You refer to the prophecy of the one who will bring balance to the Force. You believe it's this boy?
-- Mace Windu
When we first heard these cryptic words in the trailer for The Phantom Menace, they sparked wild speculation. What does the prophecy mean, and what will bring it to fruition?
The meaning may lie in the fundamental nature of the Star Wars universe.
Lucas has constructed a fallen galaxy, one whose inhabitants have eaten of the tree of knowledge and know good from evil. It is a galaxy of opposites, sharply divided between Tatooine and Coruscant, Imperial and Rebel, Light Side and Dark Side.
In a universe filled with dualities, it becomes essential for Anakin to fall from grace -- to cross from side to side, and back again -- if he is to bring balance to the Force.
Songs of innocence and experience
The poet Ted Roethke once wrote, "In a dark time, the eye begins to see." One cannot bring balance to something one knows nothing about, and Anakin must understand both good and evil if he is to fulfill prophecy.
We see Anakin undergo more transformations than any other character in the saga, changing so much that at least four actors -- not even counting James Earl Jones -- will play him by the time Episode III's end credits roll.
Anakin's face evolves from that of a child, to the terrifying visage of Darth Vader, to something else entirely in the final moments of Return of the Jedi.
And his destiny is fixed, most strikingly because we have already seen the second half of his story.

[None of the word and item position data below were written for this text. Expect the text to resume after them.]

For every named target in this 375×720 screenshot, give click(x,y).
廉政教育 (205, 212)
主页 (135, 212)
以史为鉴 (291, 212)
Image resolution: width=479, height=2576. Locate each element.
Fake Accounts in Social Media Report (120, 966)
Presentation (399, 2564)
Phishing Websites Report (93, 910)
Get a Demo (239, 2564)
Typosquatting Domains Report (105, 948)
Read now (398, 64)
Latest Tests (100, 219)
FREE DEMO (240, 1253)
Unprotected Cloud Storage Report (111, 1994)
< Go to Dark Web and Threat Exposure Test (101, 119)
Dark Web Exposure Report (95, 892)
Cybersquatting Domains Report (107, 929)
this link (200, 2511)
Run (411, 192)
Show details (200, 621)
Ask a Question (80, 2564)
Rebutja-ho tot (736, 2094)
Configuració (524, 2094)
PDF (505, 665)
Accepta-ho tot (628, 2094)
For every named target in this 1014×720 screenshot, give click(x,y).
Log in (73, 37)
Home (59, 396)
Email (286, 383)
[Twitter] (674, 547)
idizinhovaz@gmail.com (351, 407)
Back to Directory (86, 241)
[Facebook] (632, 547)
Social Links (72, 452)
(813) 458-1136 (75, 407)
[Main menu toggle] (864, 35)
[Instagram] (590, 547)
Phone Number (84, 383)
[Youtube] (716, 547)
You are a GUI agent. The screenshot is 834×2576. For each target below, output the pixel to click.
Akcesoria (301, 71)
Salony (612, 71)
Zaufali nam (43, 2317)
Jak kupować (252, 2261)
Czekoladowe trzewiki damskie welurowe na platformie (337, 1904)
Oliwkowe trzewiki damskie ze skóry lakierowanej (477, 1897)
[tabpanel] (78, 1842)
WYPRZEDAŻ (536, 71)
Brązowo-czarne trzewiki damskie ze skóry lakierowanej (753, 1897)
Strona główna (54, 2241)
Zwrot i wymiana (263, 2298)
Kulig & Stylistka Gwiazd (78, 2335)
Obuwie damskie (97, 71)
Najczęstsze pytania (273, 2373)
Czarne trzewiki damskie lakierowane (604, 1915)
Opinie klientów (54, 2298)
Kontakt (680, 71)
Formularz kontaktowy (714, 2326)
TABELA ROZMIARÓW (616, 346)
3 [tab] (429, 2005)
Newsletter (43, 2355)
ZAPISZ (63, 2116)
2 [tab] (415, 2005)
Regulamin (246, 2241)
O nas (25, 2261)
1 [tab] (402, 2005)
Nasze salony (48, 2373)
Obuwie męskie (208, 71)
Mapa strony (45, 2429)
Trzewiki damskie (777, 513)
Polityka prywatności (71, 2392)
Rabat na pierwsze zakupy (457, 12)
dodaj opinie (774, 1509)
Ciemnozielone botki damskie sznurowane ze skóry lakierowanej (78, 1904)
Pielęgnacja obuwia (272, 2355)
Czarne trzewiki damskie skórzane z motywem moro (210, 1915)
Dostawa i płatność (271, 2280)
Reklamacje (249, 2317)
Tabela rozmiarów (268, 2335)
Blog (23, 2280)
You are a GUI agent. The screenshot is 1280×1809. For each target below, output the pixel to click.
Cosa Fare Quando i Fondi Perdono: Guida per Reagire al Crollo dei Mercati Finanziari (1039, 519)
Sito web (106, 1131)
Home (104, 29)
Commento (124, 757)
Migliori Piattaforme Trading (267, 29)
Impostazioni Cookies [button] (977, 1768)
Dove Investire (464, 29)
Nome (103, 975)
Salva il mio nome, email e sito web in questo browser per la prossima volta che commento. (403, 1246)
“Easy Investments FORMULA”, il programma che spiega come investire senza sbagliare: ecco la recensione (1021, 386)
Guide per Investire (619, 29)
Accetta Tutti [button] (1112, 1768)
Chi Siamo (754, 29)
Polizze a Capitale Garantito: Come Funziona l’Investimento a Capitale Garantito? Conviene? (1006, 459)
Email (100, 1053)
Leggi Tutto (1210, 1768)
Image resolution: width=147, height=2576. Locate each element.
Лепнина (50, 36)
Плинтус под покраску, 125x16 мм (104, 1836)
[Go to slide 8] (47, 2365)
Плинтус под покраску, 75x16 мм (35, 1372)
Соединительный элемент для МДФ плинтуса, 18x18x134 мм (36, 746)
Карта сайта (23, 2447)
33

That said, his free will is crucial to that destiny -- as Lucas has said, "you can find your destiny and you can choose to follow it, or not."
In The Phantom Menace, Anakin takes the first steps towards his fate by vowing to return to Tatooine and free his mother. Shmi Skywalker will be returning in Episode II, but it seems unlikely that Anakin will be able to fulfill his vow.
We know little of the events that will bring Anakin to embrace the Dark Side. But even at the end of the story, free will is a crucial factor -- for all Vader's talk about destiny, it is ultimately his own choice to defy and destroy the Emperor that restores balance to the Force.
The personal made universal
Some critics -- science fiction author David Brin, for instance -- have downplayed the significance of this moment. They argue that the return of Vader to the Light Side is merely a personal victory; that the second Death Star would have been destroyed and Palpatine killed regardless of what happened in the Emperor's throne room.
That's not necessarily so.
Whether it's a matter of cinematic pacing or the will of the Force, the Battle of Endor does not turn in the rebels' favor until the Emperor dies. In the Lucas-sanctioned Return of the Jedi novelization, James Kahn attributes the rising tide of chaos in the Imperial fleet to the loss of the "central, powerful evil that had been the cohesive force to the Empire."
Vader's return to the Light Side is also essential on the mythic level George Lucas loves.
Joseph Campbell wrote in The Hero with a Thousand Faces that "one thing that comes out in myths is that at the bottom of the abyss comes the voice of salvation. The black moment is the moment when the real message is going to come. At the darkest moment comes the light."
The abyss doesn't come much deeper than the twisted soul of a broken man, kept alive by technology after betraying everything he dreamed of as a child.
Vader knows the abyss personally -- more intimately than any of the Jedi, who wall themselves off from the Dark Side -- and his slaying of the Emperor is the overt act that expresses a deeper spiritual realization.
When Vader redeems himself, the good guys have won. The exploding Death Star is just the fireworks.
Break on through to the other side
Anakin does more than break away from the Dark Side. He breaks through the web of apparent oppositions that cloaks the true nature of the Force itself.
"The separateness in the world is secondary," Campbell wrote. "Beyond the world of opposites is an unseen, but experienced, unity and identity in us all."
Anakin recognizes this and makes it a reality. For a moment, all the cosmic tumblers click into place, and the Light and the Dark Sides become two parts of Anakin's whole.
He brings balance by transcending the dualities of the Force, by realizing that he does not have to remain on the Dark Side. For him, the Dark Side becomes a passage, the underworld or dark forest that mythic heroes frequently have to traverse -- a pilgrimage foreshadowed by Luke's trip through the tree in The Empire Strikes Back.
Vader's act of atoning for his time on the Dark Side -- atonement, as they say, is another way of writing "at-one-ment" -- is also atonement with the rest of the galaxy. As Vader and son are reconciled, so Anakin is reconciled with his "father", the Force, the galaxy.
The separateness in the world of opposites, the gnawing gap between individual and galaxy, closes.
Anakin Skywalker has found balance in the Force.